NonFiction ~~- The 10 Commandments Of ScreenWriting

Avoid The Double-Curse: Violence + Boredom

Communication 1731 Characters =~1.7Min. Reading Time
Be consistent.
Make "even" films, not uneven films.

Avoid the double curse:
  • highly-explicit scenes of violence, profanity and/or nudity unsuitable for children,
  • mixed with intolerably long, sleepy didactic monologues.


  • Doubly-cursed films are usually made by directors who are so established and so rich that they feel carte-blanche to set aside basic principles of marketing and dramaturgy.
    Such directors make films for themselves or their investors, instead of for an external test-viewer.
    Self-centered filmmakers punch up boring material with audience-restricting severity.
    Or they try to add family/school appeal to excruciatingly intense material.
    Only under the influence of the famous Hollywood Brain Fog could otherwise intelligent people make such mistakes.

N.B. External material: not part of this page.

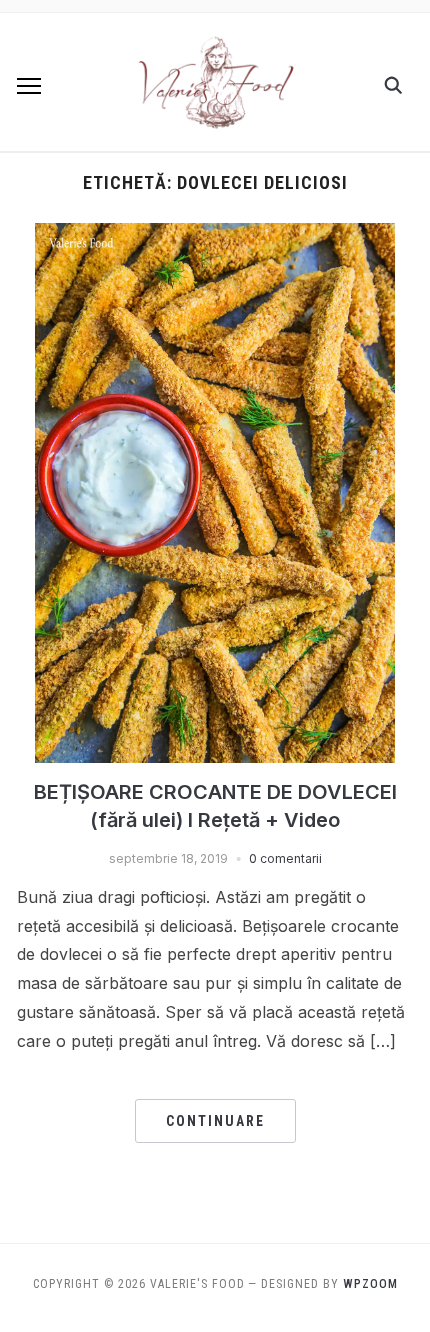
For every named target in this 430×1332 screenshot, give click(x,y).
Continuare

    To avoid the double-curse, always remember Tolstoy's maxim:
    point every scene at a sweet 7-year old boy.

    That way the scene won't be too "R-rated," nor will it be too slow.

    Or if 7-year old boy test-audiences aren't racy enough for you “cool” directors, then at least point every scene at the same viewer.
    That way you'll only get hit by one side of the double-curse.

    Great films that fall prey to the double-curse include A Few Good Men, The Green Mile, and Amistad.
    Such films tend to decline in audience appeal over time, even though they may be classics.

    On the other hand, films that hit their marketing target on the head never die: Cinderella, Bonnie & Clyde, Princess Bride, Fiddler On The Roof, Sound Of Music, Raiders Of The Lost Ark, Mad Max: Fury Road, etc.
    Consistent films find their audience and grow more popular every year.
    Especially if they consistently appeal to friendly 7-year old boys.